Les ressorts de la mobilisation des entreprises au service de l’intégration des réfugiés : les besoins de main d’œuvre sont le plus souvent à la source de l’intérêt des employeurs pour ces dispositifs. Le programme Hope qui dure 8 mois est salué pour sa capacité à intégrer des entreprises et leurs représentants dans la globalité du projet insertion : une formation en français, une formation métier via un contrat de professionnalisation, des prestations d’hébergement, un accompagnement global (administratif, social, professionnel, médical, citoyen…) :

  • Mais le programme est concentré sur quelques secteurs masculins (bâtiment et travaux publics).
  • Le programme Hope est mal connu des employeurs notamment pour le volet apprentissage du français qui les préoccupe.
  • Le statut de réfugié est souvent confondu avec celui de demandeur d’asile ou même de sans papier.
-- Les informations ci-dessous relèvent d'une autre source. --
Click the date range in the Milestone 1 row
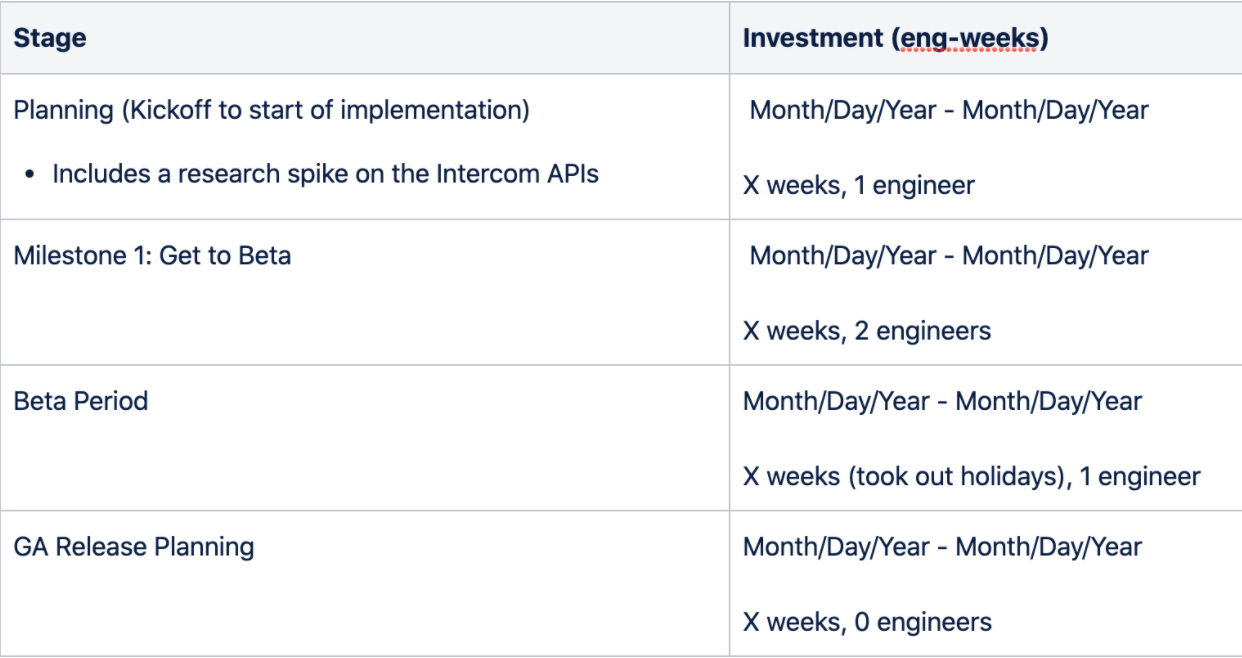This screenshot has height=658, width=1242. 949,255
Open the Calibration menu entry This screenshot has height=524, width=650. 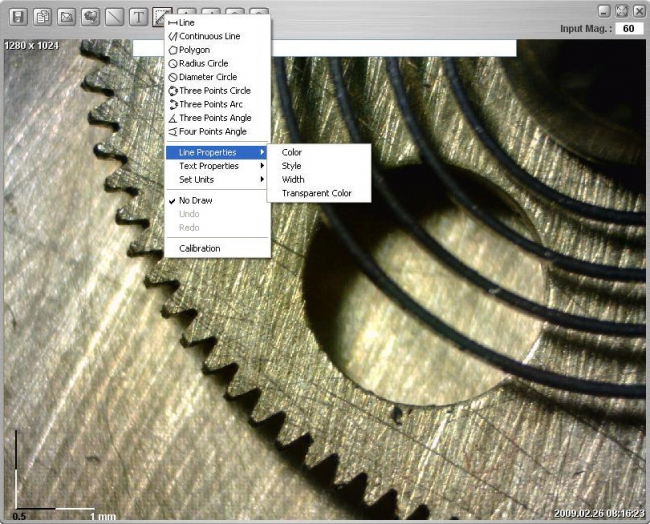[x=200, y=248]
Les entreprises qui participent à ces dispositifs formulent une demande d’accompagnement administratif pour lequel elles sont peu outillées.

Des moments critiques dans les parcours d’intégration professionnelle : la période de demande d’asile est déstructurante pour les réfugiés, la désignation d’un référent social pour chaque demandeur d’asile serait de nature à sécuriser les parcours sur le moyen terme. Les difficultés pour suivre les cours de français, vécue comme une période de désœuvrement, sont dommageables. Les droits limités dont disposent les immigrés et leur méconnaissance des dispositifs ne leur permet pas d’accéder à des programmes d’insertion auxquels ils sont pourtant éligibles.

  • Le programme Hope peut être défavorable aux femmes car il ne tient pas compte de leur spécificité, de leurs contraintes familiales (garde des enfants), ni des choix professionnels proposés (bâtiment).
  • Certains départements ont pris des initiatives (cours de français à la maison…).
  • Certaines problématiques comme la santé mentale (difficultés psychologiques et traumatismes subis pendant leur migration) ne sont pas prises en compte.

Au terme de cette étude, il semble que les sujets à traiter prioritairement pour améliorer l’insertion socio-professionnelle des réfugiés sur le territoire sont le renforcement de la coordination linguistique, l’organisation d’une référence « accompagnement social » pour chaque réfugié, une meilleure coordination des différents acteurs, et le renforcement d’un volet emploi-formation, consolidé par un accès au logement.